Siri grew out of a huge project inside the Pentagon’s Defense Advanced Research Projects Agency (Darpa), those people who previously gave you the internet and, more recently, a scheme to encourage people to develop driverless cars. Siri’s parent project, called Calo (Cognitive Assistant that Learns and Organizes) had $200m of funding and was the US’s largest-ever artificial intelligence project. In 2007 it was spun out into a separate business; Apple quietly acquired it in 2010, and incorporated it into its new phone.
CALO was an artificial intelligence project funded by the Defense Advanced Research Projects Agency (DARPA) under its Personalized Assistant that Learns (PAL) program. Its five-year contract brought together 300+ researchers from 25 of the top university and commercial research institutions, with the goal of building a new generation of cognitive assistants that can reason, learn from experience, be told what to do, explain what they are doing, reflect on their experience, and respond robustly to surprise
Since October, people have been buying and using Apple’s new iPhone 4S, which comes with a function called Siri – a “voice-driven assistant” which can take dictation, fix or cancel appointments, send emails, start phone calls, search the web and generally do all those things for which you might once have employed a secretary.

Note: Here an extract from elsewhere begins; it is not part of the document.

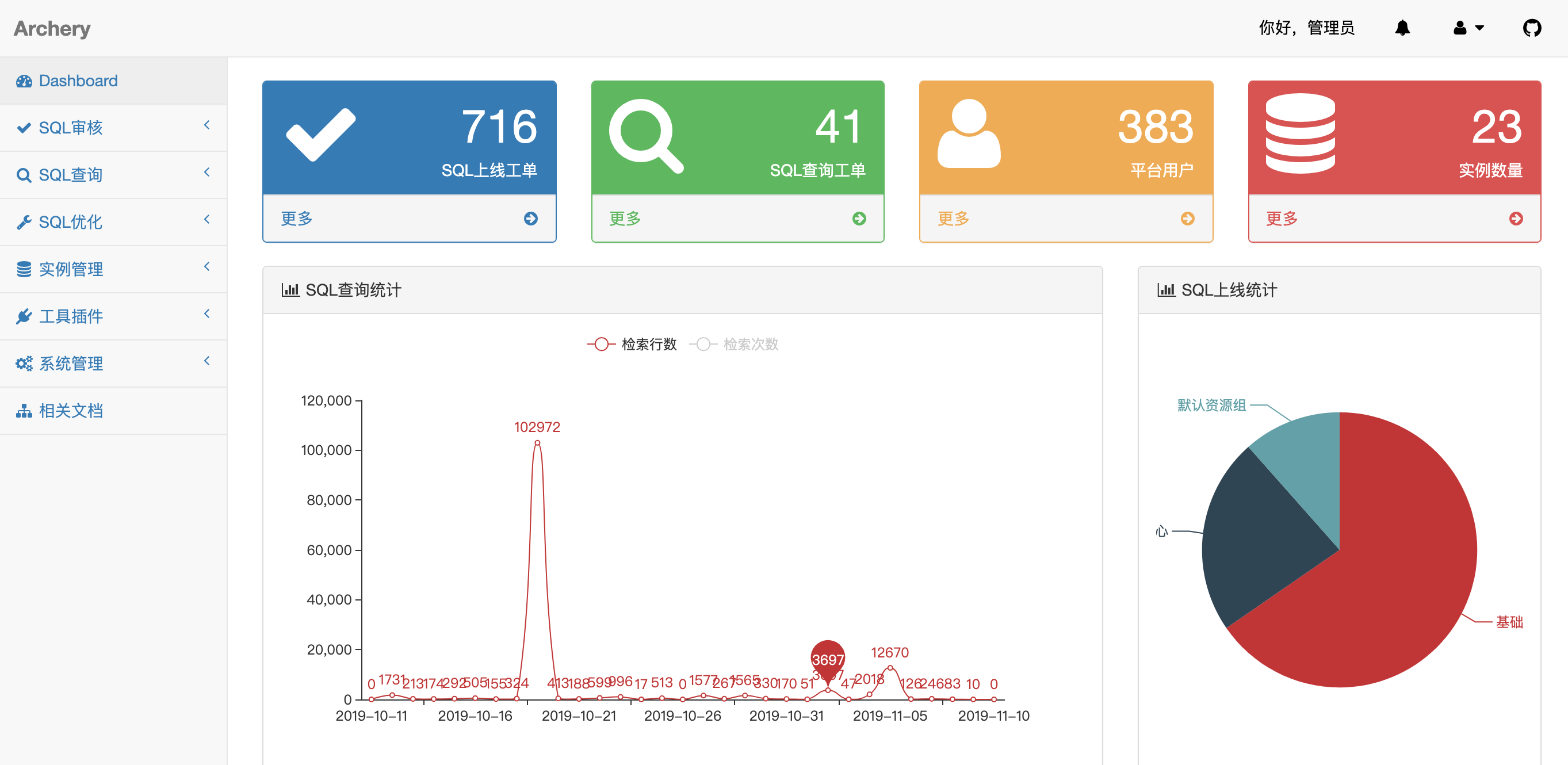Toggle the 检索行数 legend item

point(631,344)
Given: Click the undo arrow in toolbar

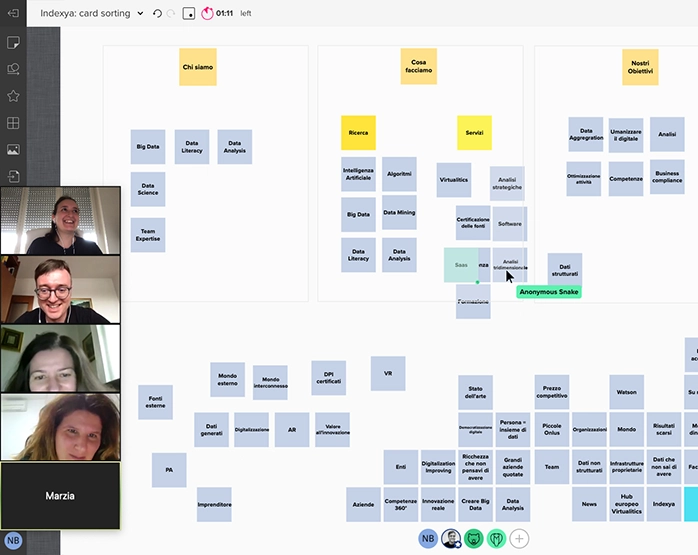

Siri isn’t just a “voice recognition” tool, though it can do that (so you speak some words and it turns them into text, and sends them as an email or text message). You can also ask it things such as: “How’s the weather looking tomorrow in London?” and it will come back with the forecast for London (“England”). It’ll do currency conversions or give stock prices. Or try asking it: “Why is the sky blue?” and, after a little thinking, the screen will show an explanation: “The sky’s blue colour is a result of the effect of Rayleigh scattering.” (There is more, but we all know about Lord Rayleigh’s work on molecular refraction in the troposphere, don’t we?)
When you ask or instruct Siri to do something, it first sends a little audio file of what you said over the air to some Apple servers, which use a voice recognition system from a company called Nuance to turn the speech – in a number of languages and dialects – into text. A huge set of Siri servers then processes that to try to work out what your words actually mean. That’s the crucial NLU part, which nobody else yet does on a phone.
Then an instruction goes back to the phone, telling it to play a song, or do a search (using the data search engine Wolfram Alpha, rather than Google), or compose an email, or a text, or set a reminder (possibly linked to geography – the instruction, “Remind me to call mum when I get home,” will work), or – boring! – call a number.
NLU has been one of the big unsolved computing problems (along with image recognition and “intelligent” machines) for years now, but we’re finally reaching a point where machines are powerful enough to understand what we’re telling them. The challenge about NLU is that, first, speech-to-text transcription can be tricky (did he just say, “This computer can wreck a nice beach,” or “This computer can recognise speech”?); and second, acting on what has been said demands understanding both of the context and the wider meaning.